Chez Doctipharma, la plate-forme de services « Mon pharmacien en ligne », on se montre aussi prudent que patient. « Nous sommes dans l’expectative, confirme sa directrice générale, Stéphanie Barré. L’annulation de l’arrêté est, pour le moment, temporaire et nous plonge dans une sorte de no man’s land. Il est normal d’imposer des modalités, mais ce texte allait beaucoup trop loin. Je pense notamment à l’interdiction du référencement payant. Cela posé, on ne va pas tout révolutionner sans savoir ce qui va sortir ». Du coup, la plate-forme va rester fidèle à sa vocation : accompagner les pharmaciens dans un univers complexe. « Vendre sur Internet, c’est compliqué, quel que soit le produit, reprend Stéphanie Barré. Ça l’est d’autant plus lorsqu’il s’agit de médicaments, avec une réglementation stricte. Certains ont crié victoire, mais je crois qu’il est urgent d’attendre. Il faudrait en même temps un allègement des règles et la garantie offerte à tous les Français que le pharmacien est présent à chaque étape de la dispensation. De ce point de vue, il faut que les instances et le gouvernement accompagnent ce dernier. Nous avons besoin, en France, d’une offre digne de ce nom ».
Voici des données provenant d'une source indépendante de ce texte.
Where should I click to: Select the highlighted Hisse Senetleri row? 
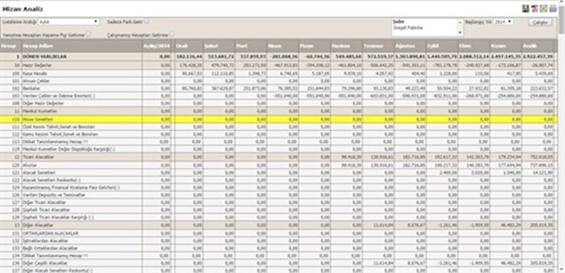(x=278, y=119)

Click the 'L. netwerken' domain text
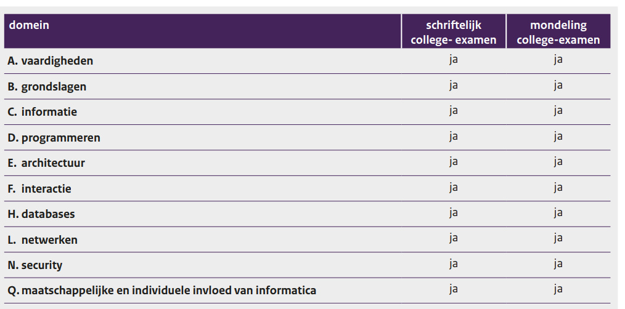(43, 240)
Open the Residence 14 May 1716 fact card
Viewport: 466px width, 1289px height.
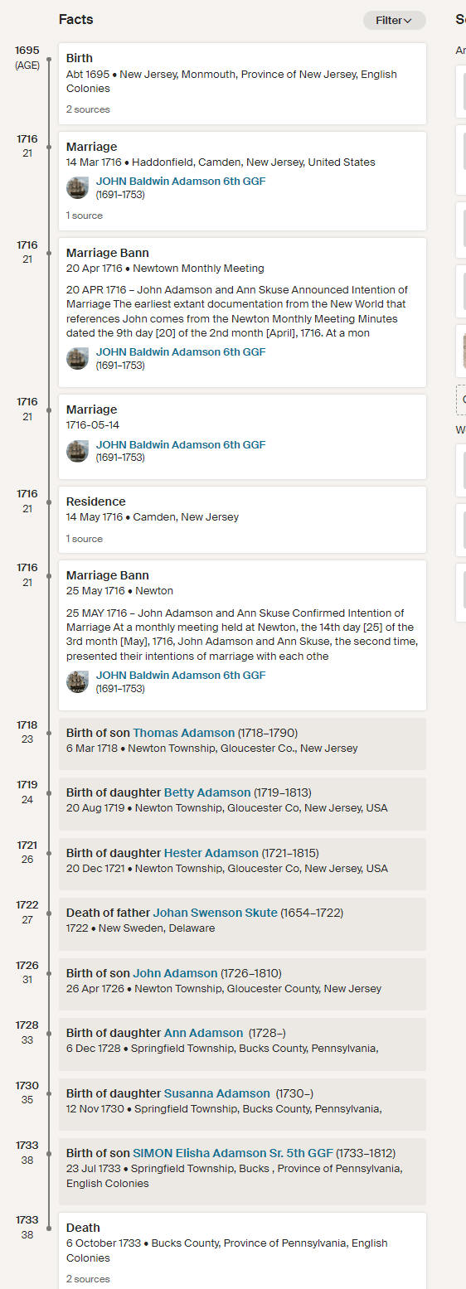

À l’Ordre justement, on a pris acte de la décision du Conseil d’État. « Cet arrêté ne s’applique plus, commente Alain Delgutte, président de la section A. Nous le regrettons car c’était un texte clair, qui insistait beaucoup sur la sécurité du patient. Oui, nous sommes un peu déçus mais, d’une part, il existe malgré tout encore des règles – le décret de janvier 2013 est toujours en vigueur – et, d’autre part, la vente de médicaments via Internet reste un acte de dispensation comme un autre, donc le code de déontologie s’applique ». Pour l’élu ordinal, ce n’est qu’une question de temps avant de donner une nouvelle base légale à ce texte : « C’est juridiquement inéluctable. On ne peut rester immobile dans un monde qui bouge. Les lois progressent, l’exercice officinal se modifie. Il faut l’accompagner ».

En attendant…

C’est pour des raisons purement techniques que le Conseil d’État a annulé l’arrêté ministériel de bonnes pratiques encadrant la vente en ligne des médicaments de médication officinale. Trois plaignants – Philippe Lailler, titulaire à Caen (Calvados), la société Gatpharm qui gère le site Pharmashopi de Laurence Silvestre, titulaire à Domène (Isère), et la société Tant d’M, représentant la pharmacie de l’Ovalie à Montpellier (Hérault), membre de la plate-forme 1001pharmacies.com – avaient saisi la haute juridiction sur les conditions imposées par cet arrêté, dénonçant un excès de pouvoir de la ministre de la Santé. Le Conseil d’État leur a donc donné raison, jugeant notamment que « l’arrêté ministériel dépassait les limites de l’habilitation donnée par la loi au ministre ».
En attendant une éventuelle réaction des autorités sanitaires, par exemple avec un nouvel arrêté, les pharmacies en ligne françaises, adossées sur une officine physique, ne sont donc plus soumises aux contraintes énoncées par l’arrêté du 20 juin 2013. En revanche, les mesures encadrant le commerce électronique de médicaments par une pharmacie instaurées par le décret du 31 décembre 2012 sont toujours en vigueur (l’annulation de ce décret a été rejetée en Conseil d’État).